:: PROBLEM DETAILS ::
Output should begin at the line holding "Click the verified badge next to 安安诚信贸易" and end at the last line of the entries; print those lines verbatim and no others.
▬▬▬▬▬▬▬▬▬▬
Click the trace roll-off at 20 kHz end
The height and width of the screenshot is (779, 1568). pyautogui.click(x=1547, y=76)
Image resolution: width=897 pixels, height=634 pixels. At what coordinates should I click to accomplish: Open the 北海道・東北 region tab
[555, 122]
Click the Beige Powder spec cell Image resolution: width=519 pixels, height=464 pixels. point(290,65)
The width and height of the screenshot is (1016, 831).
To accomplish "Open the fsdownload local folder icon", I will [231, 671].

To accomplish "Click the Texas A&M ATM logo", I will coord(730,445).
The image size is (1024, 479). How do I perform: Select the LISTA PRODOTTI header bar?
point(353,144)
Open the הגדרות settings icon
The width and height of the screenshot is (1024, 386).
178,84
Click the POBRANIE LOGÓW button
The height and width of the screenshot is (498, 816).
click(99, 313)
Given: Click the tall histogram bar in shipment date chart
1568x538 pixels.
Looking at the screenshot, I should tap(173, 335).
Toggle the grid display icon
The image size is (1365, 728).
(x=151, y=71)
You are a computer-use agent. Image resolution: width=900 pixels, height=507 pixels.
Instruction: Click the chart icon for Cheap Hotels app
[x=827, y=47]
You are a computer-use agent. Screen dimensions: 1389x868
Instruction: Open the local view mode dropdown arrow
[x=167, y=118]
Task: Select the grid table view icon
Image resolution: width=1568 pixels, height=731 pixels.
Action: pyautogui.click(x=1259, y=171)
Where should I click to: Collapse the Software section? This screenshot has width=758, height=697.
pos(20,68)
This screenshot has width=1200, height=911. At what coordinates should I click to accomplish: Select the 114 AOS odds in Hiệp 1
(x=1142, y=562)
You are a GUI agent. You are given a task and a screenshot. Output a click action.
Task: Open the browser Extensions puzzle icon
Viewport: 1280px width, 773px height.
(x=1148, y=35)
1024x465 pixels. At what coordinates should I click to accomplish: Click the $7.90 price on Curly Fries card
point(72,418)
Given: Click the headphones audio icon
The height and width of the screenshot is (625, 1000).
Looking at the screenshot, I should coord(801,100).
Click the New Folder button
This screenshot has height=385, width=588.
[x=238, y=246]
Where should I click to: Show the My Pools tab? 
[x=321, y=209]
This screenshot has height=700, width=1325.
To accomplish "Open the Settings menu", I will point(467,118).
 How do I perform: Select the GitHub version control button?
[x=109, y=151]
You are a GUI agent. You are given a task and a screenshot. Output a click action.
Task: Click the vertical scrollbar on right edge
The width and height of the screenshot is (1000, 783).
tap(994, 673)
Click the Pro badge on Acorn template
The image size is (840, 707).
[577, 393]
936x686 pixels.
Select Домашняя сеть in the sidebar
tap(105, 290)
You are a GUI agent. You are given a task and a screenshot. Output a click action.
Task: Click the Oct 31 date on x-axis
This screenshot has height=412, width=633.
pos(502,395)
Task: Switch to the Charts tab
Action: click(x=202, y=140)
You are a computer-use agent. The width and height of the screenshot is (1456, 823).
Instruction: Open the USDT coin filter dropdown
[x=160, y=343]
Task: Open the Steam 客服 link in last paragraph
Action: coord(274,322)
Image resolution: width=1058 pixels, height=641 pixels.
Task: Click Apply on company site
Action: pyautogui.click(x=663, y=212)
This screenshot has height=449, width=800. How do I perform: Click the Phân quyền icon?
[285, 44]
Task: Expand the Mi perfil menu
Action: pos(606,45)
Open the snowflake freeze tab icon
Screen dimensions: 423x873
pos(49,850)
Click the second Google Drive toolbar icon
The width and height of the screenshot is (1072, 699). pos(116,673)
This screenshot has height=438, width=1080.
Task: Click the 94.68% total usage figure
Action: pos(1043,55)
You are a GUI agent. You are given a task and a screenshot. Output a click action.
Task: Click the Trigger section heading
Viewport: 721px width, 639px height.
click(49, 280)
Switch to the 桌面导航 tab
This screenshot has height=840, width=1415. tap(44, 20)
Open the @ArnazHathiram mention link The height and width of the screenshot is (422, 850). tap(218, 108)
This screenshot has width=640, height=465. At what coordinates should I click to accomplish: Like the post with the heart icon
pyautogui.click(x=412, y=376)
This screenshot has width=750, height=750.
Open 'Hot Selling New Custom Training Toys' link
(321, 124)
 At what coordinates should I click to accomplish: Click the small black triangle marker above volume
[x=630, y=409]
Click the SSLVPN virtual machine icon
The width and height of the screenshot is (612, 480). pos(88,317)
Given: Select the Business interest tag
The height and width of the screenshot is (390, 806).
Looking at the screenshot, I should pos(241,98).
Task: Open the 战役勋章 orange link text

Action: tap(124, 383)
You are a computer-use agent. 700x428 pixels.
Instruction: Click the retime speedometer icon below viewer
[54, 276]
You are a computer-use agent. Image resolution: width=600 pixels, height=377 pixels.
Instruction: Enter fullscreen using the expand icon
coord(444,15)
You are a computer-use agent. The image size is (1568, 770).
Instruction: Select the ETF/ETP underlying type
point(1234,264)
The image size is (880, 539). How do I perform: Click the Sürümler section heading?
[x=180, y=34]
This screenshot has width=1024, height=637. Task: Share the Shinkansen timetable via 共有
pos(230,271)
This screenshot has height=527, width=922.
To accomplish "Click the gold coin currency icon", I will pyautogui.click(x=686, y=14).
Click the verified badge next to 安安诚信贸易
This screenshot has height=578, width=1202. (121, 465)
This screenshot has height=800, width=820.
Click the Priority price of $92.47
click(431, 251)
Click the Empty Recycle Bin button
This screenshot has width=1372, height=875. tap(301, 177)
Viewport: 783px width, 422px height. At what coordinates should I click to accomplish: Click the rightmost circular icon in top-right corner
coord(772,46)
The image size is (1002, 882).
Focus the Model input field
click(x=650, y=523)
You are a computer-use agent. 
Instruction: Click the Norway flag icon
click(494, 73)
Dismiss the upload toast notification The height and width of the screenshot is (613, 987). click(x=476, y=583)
▬▬▬▬▬▬▬▬▬▬
:: THE COMPLETED TASK ::
Click the verified badge next to 安安诚信贸易
This screenshot has height=578, width=1202. (121, 465)
This screenshot has height=800, width=820.
Click the Priority price of $92.47
click(431, 251)
Click the Empty Recycle Bin button
This screenshot has width=1372, height=875. tap(301, 177)
Viewport: 783px width, 422px height. At what coordinates should I click to accomplish: Click the rightmost circular icon in top-right corner
coord(772,46)
The image size is (1002, 882).
Focus the Model input field
click(x=650, y=523)
You are a computer-use agent. 
Instruction: Click the Norway flag icon
click(494, 73)
Dismiss the upload toast notification The height and width of the screenshot is (613, 987). click(x=476, y=583)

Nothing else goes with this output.